Look below for the line holding "Given: Jump to the first record arrow" and the line holding "1061x845 pixels.". Repeat those two and everything between, exactly.

• _Entries provided_:

────────────────────

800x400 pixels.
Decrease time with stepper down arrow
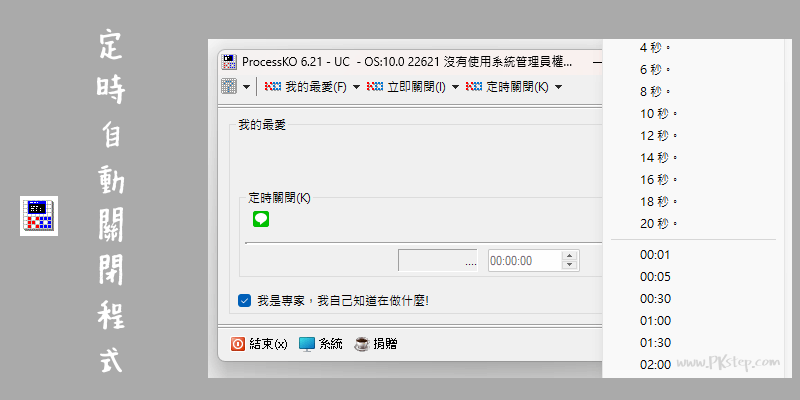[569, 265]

────────────────────

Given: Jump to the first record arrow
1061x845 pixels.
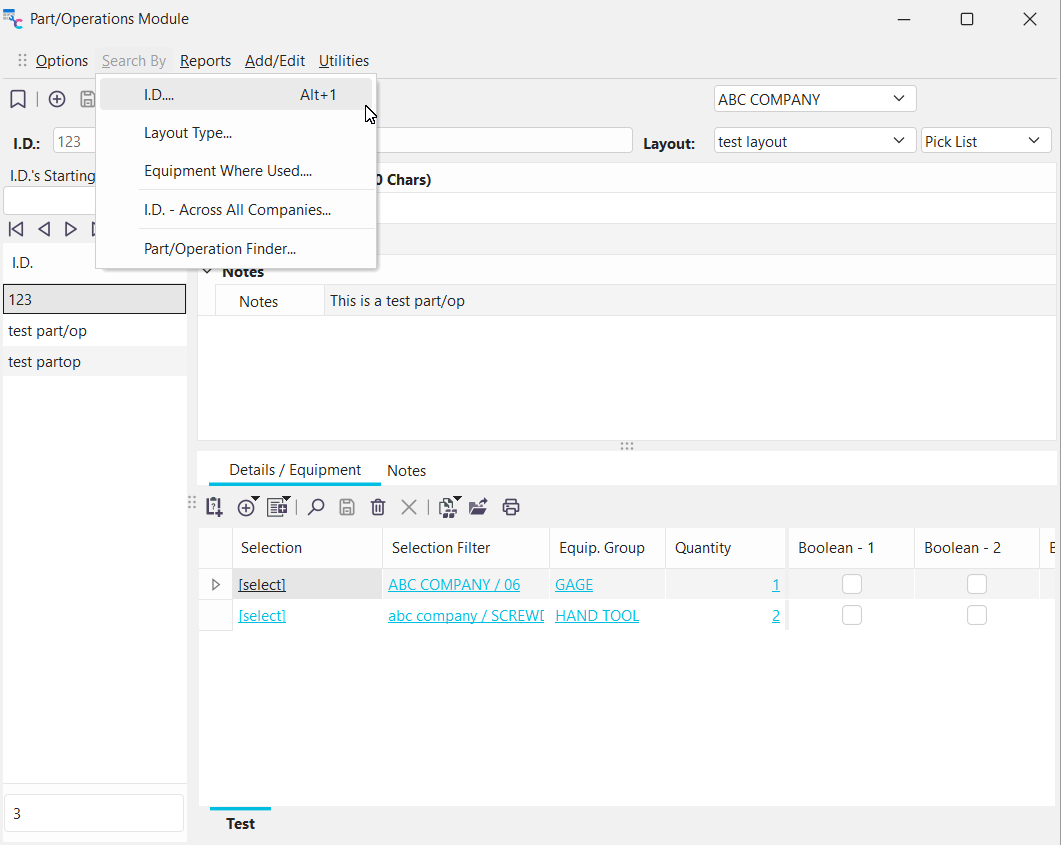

────────────────────

• _Task response_:
Given: Jump to the first record arrow
1061x845 pixels.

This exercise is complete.